Originally published on The Slip Box.

Imagine that you are the first-time founder of an innovative logistics company, Scones Unlimited: “The Lyft of Scones”. Over time your business grows into enterprise software management problems, and your technical executive leadership comes to you with various initiatives to promote code standards, security standards, and generally stamp out technical debt.

You are a very enlightened leader, and you know that every business is a technology business now. You decide to invest in these initiatives — to invest in technical leverage. Code standards become socialized. Some of the engineering staff complain about “onerous bureaucracy”, and you collaborate with your technical leaders to develop a solution to that problem too.

Over time, you build up automated pipelines that check each engineer’s work for code problems before it can be accepted. For security, the pipelines also check for outdated libraries with vulnerabilities, or for complicated sequences of text (because those might be passwords).

All is right with the world, and the engineers are happy… until one day, the metadata debt comes due.

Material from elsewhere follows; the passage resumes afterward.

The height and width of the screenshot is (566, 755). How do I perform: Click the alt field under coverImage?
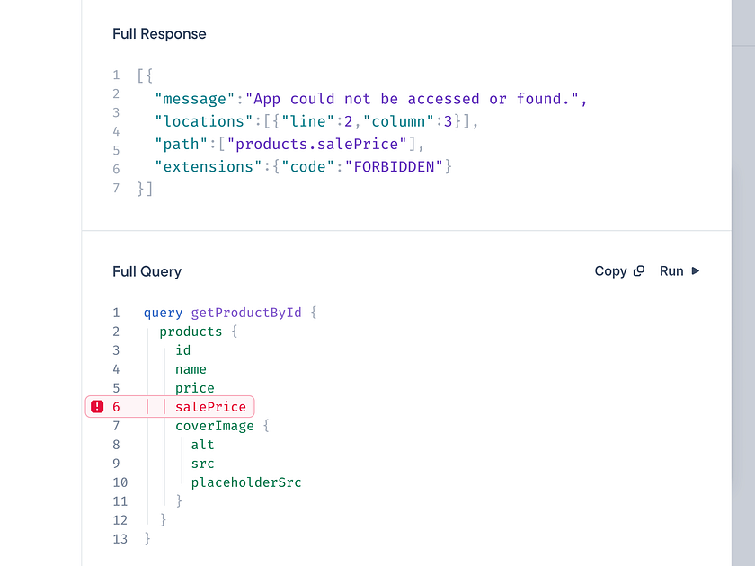[202, 445]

Something Amiss In Scone Town

As your business (and staff) grow, you start to become frustrated with some of the systems in your company. The problems you hear about rhyme in a way that you can’t quite put your finger on.

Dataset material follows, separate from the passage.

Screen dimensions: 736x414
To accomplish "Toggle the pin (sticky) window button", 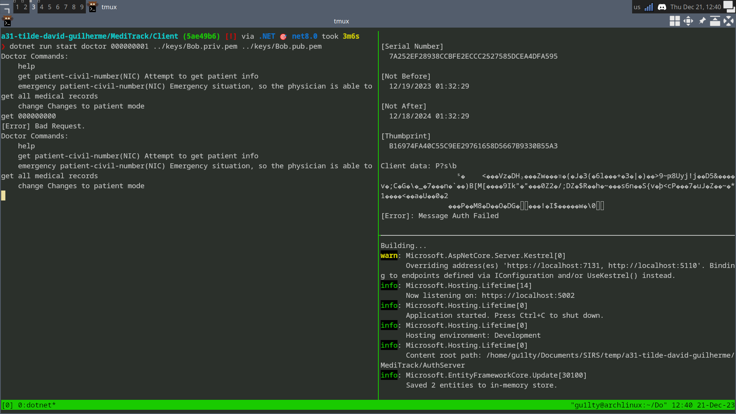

  • Your data science team is spending a lot of its time trying to acquire data. They don’t have an easy way to discover data, and when they do, getting access can be very difficult.
  • Your CTO confides in you that they want to nudge the CISO to implement less restrictive policies, but they can’t because the CISO doesn’t have an easy way to distinguish sensitive systems from the rest.
  • Your CFO calls you, haggard, asking you to reign in spending on cloud computing. Her team is spending all their time tracking down the charges. A charge will have a project code that says “Unicorn” or “Manhattan”, but her staff have no way of relating that to real teams with real billing codes.
  • Your Director of Scone Excellence complains to you that her logistics partner tracking systems don’t give her enough data to evaluate anything. She needs fine-grained reports that are aware of what rating a partner had at the time of transit.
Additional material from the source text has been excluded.